Des messages d'alertes apparaissaient de façon régulière devant ses yeux et obstruaient son champ de vision.

- "Où est Oshoku ?!

- Nakama !

- Cours !"

Tout s'était teinté de rouge hormis la boîte de médicaments posée sur son bureau, à côté de son ordinateur.

- "C'est de la folie.

- Je sais, mais je ne vois pas d'autres solutions. As-tu une autre alternative à proposer ?

- Pas encore, mais laisse-moi un peu de temps pour y réfléchir."

Elle se rendit à tâtons jusque dans sa salle de bain après avoir difficilement traversé sa garde-robe encombrante et encombrée.

- "J'aimerais que tu sois là pendant la réunion de demain soir.

- J'y serais."

Elle attendit ici, recroquevillée contre le meuble du lavabo en attendant que l'omniprésente douleur et les images qui la harcèlent veuillent bien s'en aller.

La salle de bain n'est pas très grande, mais très fonctionnelle et décorée avec goût, dans un style très moderne en comparaison avec sa chambre beaucoup plus vintage.

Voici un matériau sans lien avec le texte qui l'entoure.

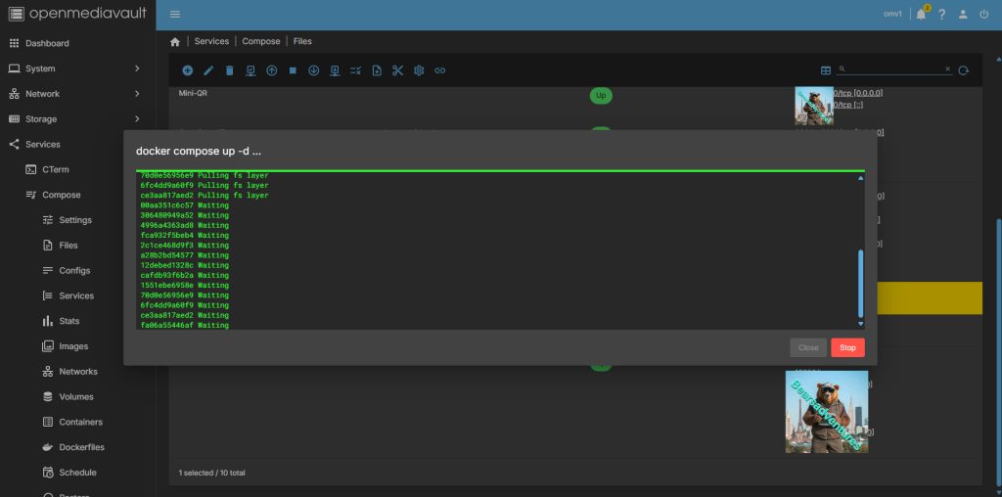Open the notifications bell
1002x497 pixels.
tap(921, 15)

Le lavabo est situé juste en face de la porte. La barre de trois meubles de rangement est d'un blanc lisse et laqué aux poignées de couleur aluminium. Un lavabo rectangle et blanc occupe celui du milieu. Un miroir surplombé de spots est accroché juste au-dessus.

La douche est à sa gauche. La cloison de verre laisse apparaître un pommeau de douche et une déco identique au reste de la salle de bain et un porte-serviette est vissé du côté de la porte coulissante.

Le sol est en carrelage noir et les murs en plaques d'aluminium gravées d'arabesques.

Une fausse plante verte avait été installée à droite du lavabo.

* * *

Elle ne se réveilla que plusieurs heures plus tard, toujours appuyée contre son meuble blanc. La douleur avait disparue, mais les effets secondaires de la gélule la faisaient planer à des kilomètres de sa réalité.

Elle s'aida du bord du lavabo pour se stabiliser pendant qu'elle se relevait de sa crise et attrapa la poignée de la porte pour garder un appui sûr. Sa traversée du dressing fut plus périlleuse qu'à l'aller. À la place d'un long couloir droit bordé de placards se trouvaient des virages difficiles à appréhender avec son équilibre actuel. Elle détestait ce traitement, mais c'était le seul qui était parvenu à la libérer de sa douleur parmi tous ceux qu'elle avait testés jusqu'à présent.

Une fois cette épreuve passée, Oshoku tourna à gauche en essayant de ne pas percuter la table de chevet sans grand succès. La lampe se balança quelques secondes avant de se stabiliser sans tomber au sol. Un mètre supplémentaire et elle fut enfin sur son lit.

* * *

C'étaient toujours les mêmes scènes qui la hantaient.

Toujours les mêmes images brouillées.

Toujours les mêmes visages apeurés.

Toujours les mêmes sentiments d'angoisse.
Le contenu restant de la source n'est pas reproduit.